Consequently, my query was 4x faster (at the possible expense of bothering other users in this multi-tenanted machine).
Indexes
When creating an index, you might see a trailing "WITH (...) ON [PRIMARY];" Here, "you can specify options for data storage, such as a partition scheme, a specific filegroup, or the default filegroup. If the ON option isn't specified, the index uses the settings partition or filegroup settings of the existing table." [Microsoft]

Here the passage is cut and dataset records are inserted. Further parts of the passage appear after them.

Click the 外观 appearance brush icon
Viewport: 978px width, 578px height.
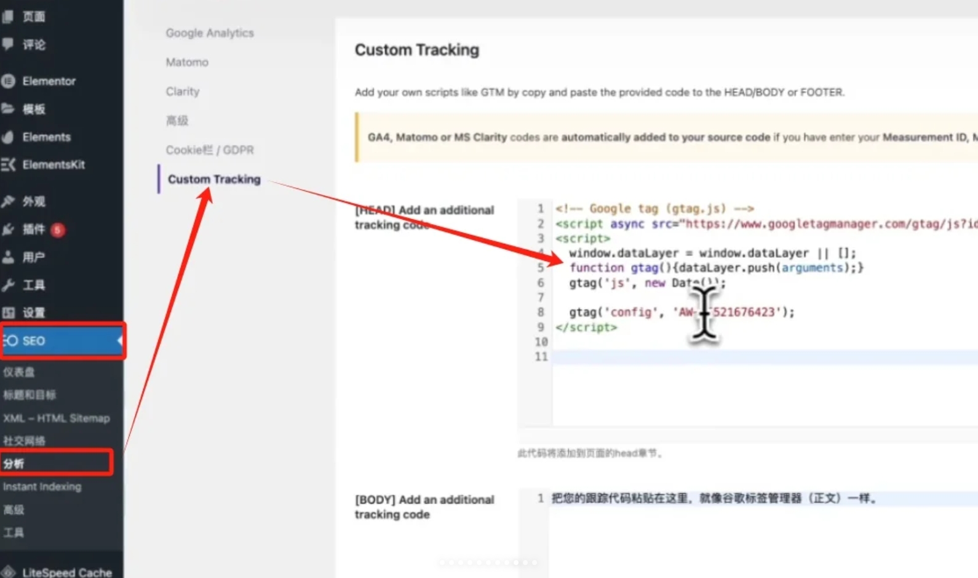point(8,201)
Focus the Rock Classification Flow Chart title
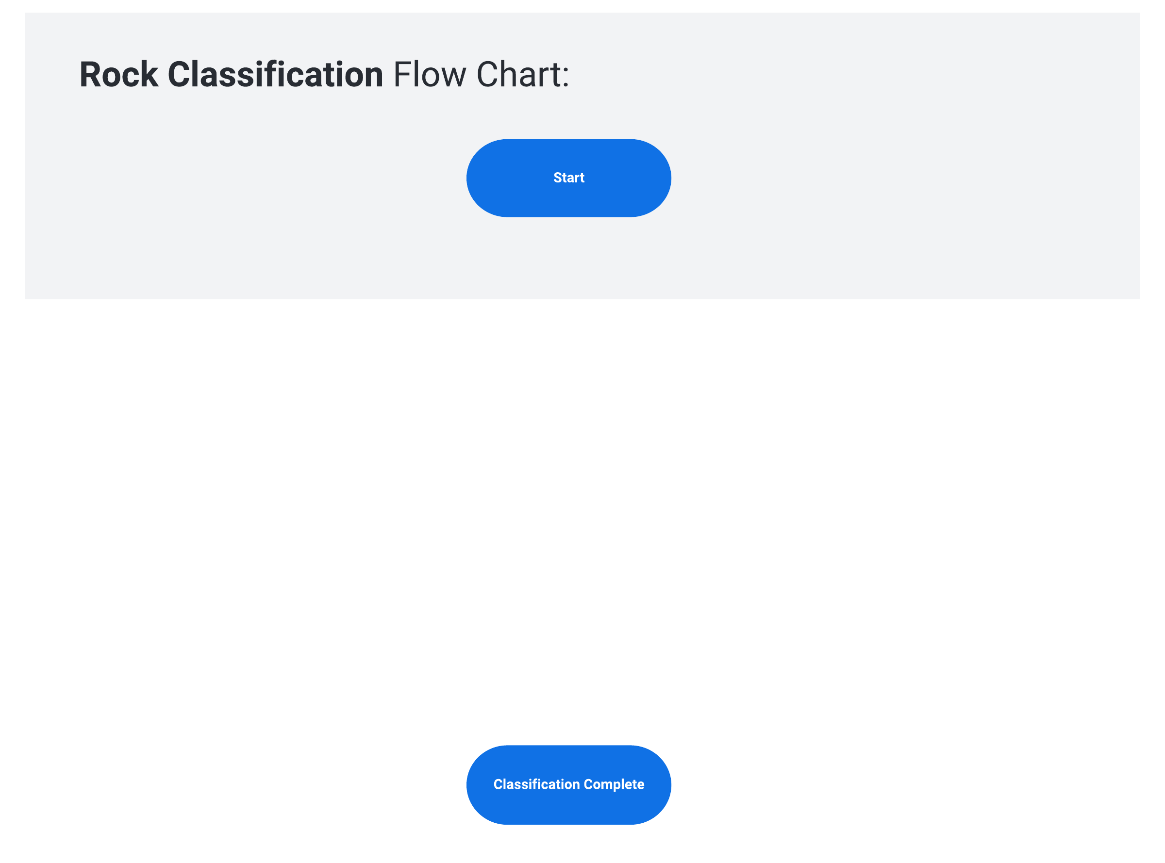Screen dimensions: 1165x863 point(324,74)
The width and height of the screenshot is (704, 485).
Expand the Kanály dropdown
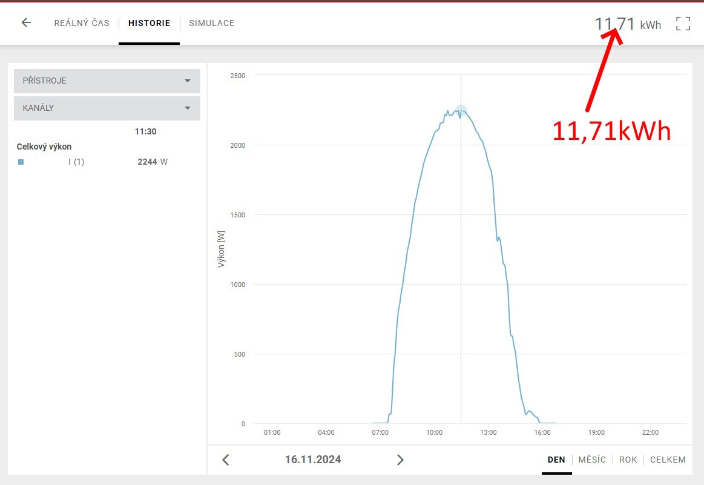pos(107,108)
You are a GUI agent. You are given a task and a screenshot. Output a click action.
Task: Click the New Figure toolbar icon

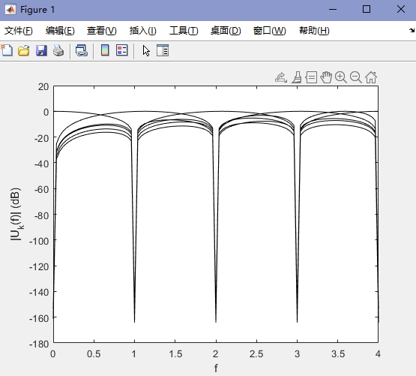point(7,50)
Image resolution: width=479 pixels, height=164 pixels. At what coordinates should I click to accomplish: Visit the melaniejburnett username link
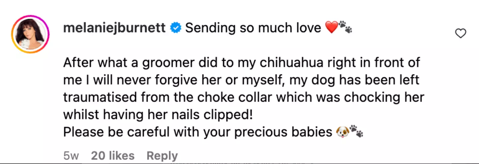pos(114,28)
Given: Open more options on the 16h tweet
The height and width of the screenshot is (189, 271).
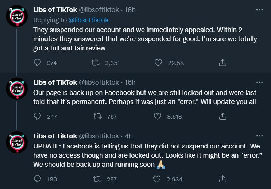Looking at the screenshot, I should pos(259,82).
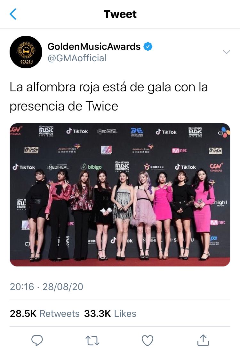Tap the retweet arrows icon
Viewport: 240px width, 352px height.
point(92,340)
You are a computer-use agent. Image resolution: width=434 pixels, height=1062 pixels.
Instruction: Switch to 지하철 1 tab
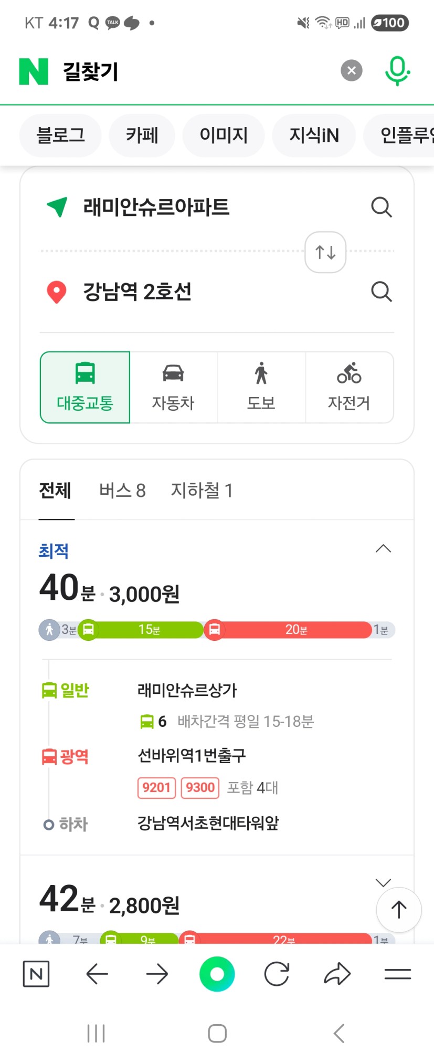click(x=202, y=491)
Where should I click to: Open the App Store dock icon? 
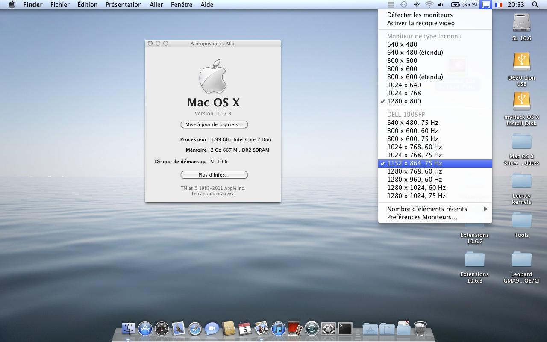coord(145,328)
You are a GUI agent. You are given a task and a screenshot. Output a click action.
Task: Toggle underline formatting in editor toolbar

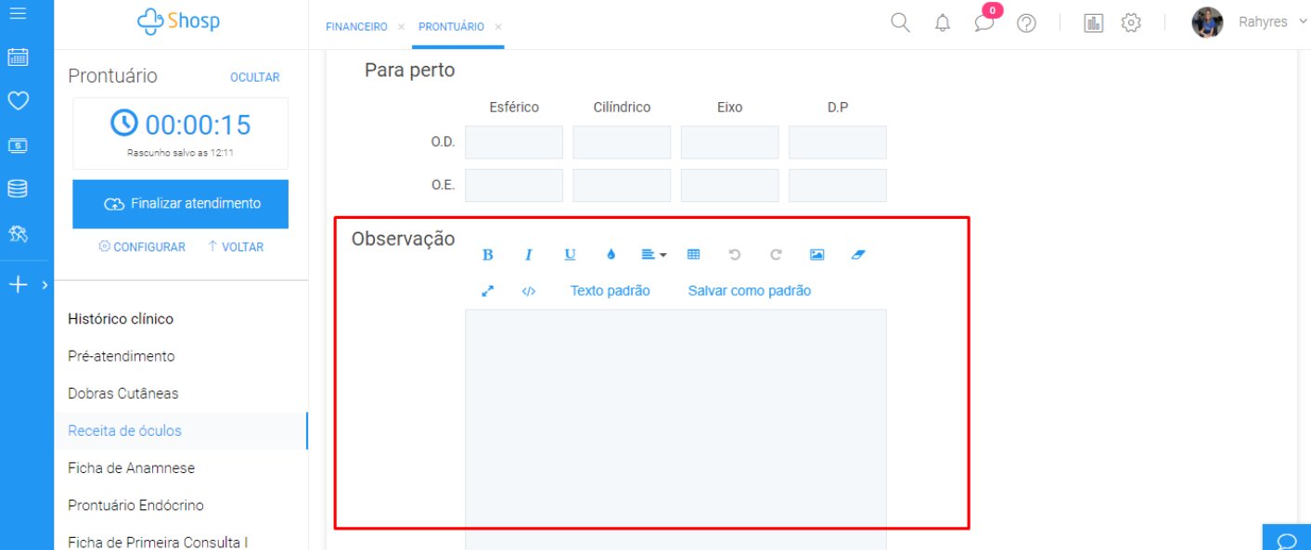(x=570, y=255)
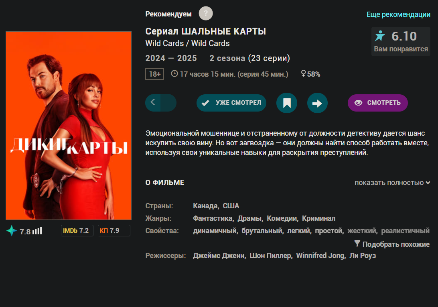Viewport: 438px width, 307px height.
Task: Click the динамичный property tag
Action: tap(215, 231)
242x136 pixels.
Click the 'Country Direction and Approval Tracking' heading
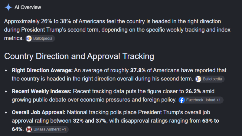79,56
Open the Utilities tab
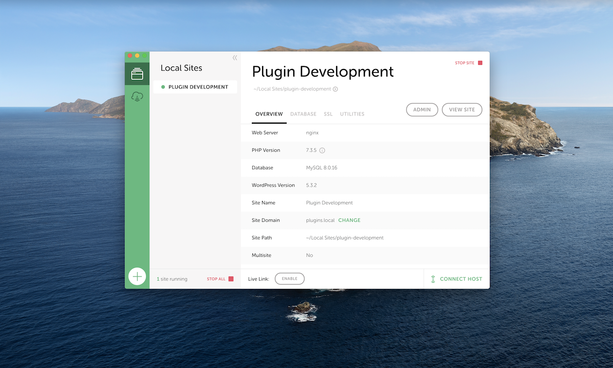Screen dimensions: 613x368 pos(352,114)
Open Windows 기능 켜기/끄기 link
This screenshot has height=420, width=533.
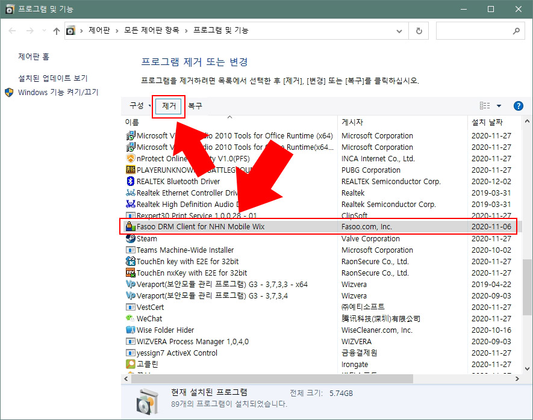[57, 93]
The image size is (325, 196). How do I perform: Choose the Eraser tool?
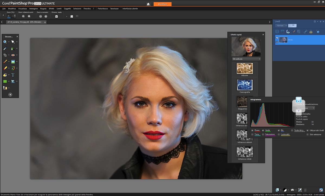[x=5, y=68]
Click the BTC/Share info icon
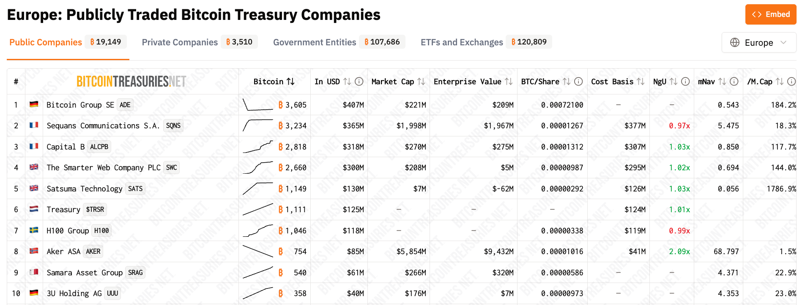 [x=579, y=81]
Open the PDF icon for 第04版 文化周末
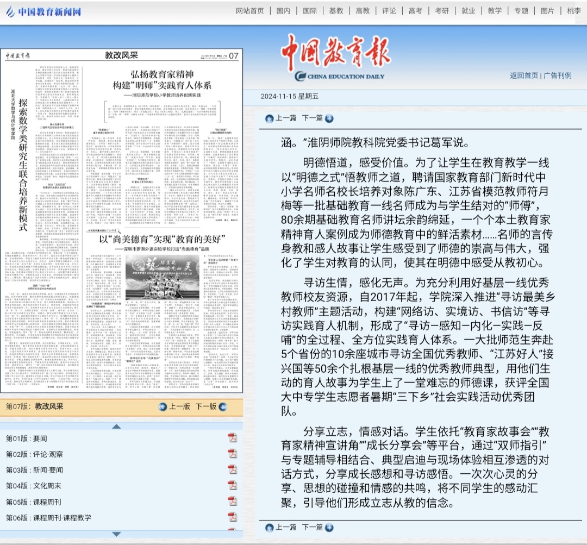The width and height of the screenshot is (587, 545). pyautogui.click(x=232, y=485)
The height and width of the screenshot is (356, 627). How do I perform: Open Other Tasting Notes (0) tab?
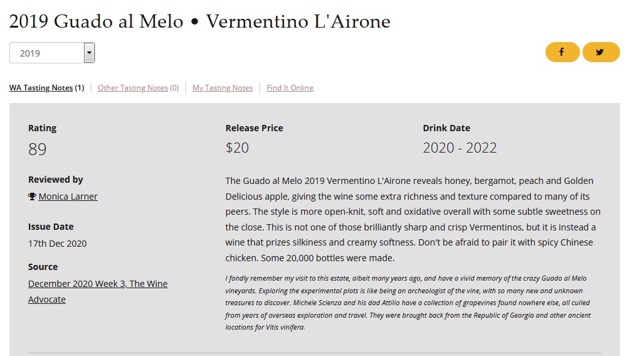click(x=138, y=88)
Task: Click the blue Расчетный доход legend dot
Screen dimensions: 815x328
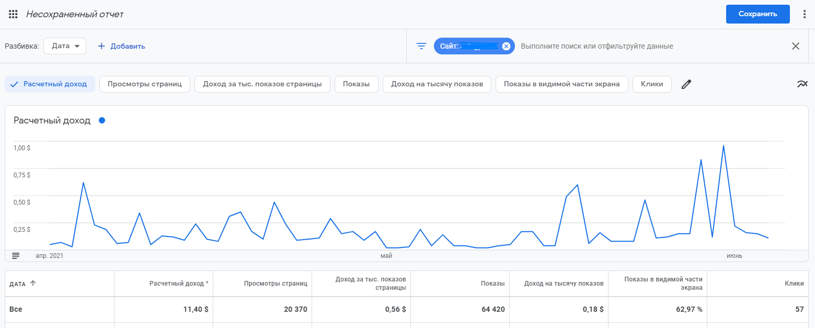Action: [x=102, y=121]
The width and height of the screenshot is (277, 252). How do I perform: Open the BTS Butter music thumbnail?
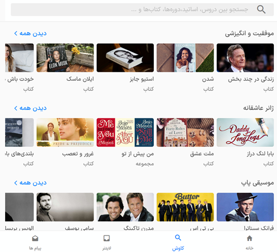coord(185,207)
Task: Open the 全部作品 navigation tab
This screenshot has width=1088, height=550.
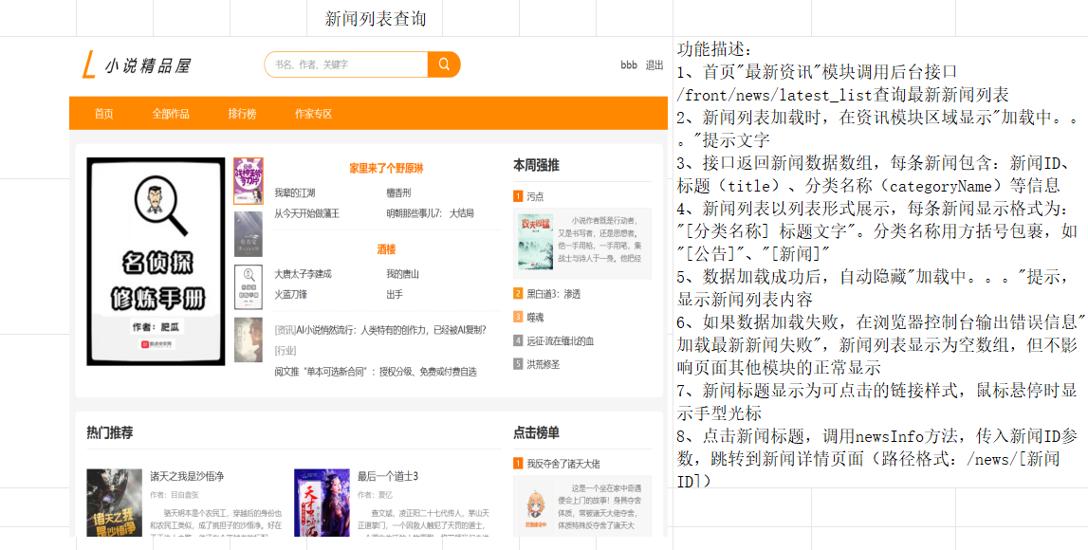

The option here is to have the index on a seperate disk to your data. With two disks you can speed things up as each disk will not block the other's access, although the efficacy of this is questioned [SO].
Padding and Fill Factor pertain to how the leaf data is stored and is only relevant if there are lots of random changes [SO].
Casting
Autoboxing can have a negative effect on Java apps but I didn't casting would have such a large effect in SQL. When we removed unnecessary CASTing from a query running on a 12 core SQL Server, performance time dropped from 15 minutes to 3.
It's true that the query was horribly inefficient. One of the CASTs was to turn a date to a VARCHAR where a regex was used to check the date was a September... Another was due to some data being imported incorrectly and its PK being a float when it should have been a VARCHAR. This lead to a CAST when it was JOINed to another table.
Using the SQL at the top of the post revealed the reason for this improvement was that SQL Server decided to parallelize the query so there was no need for ENABLE_PARALLEL_PLAN_PREFERENCE.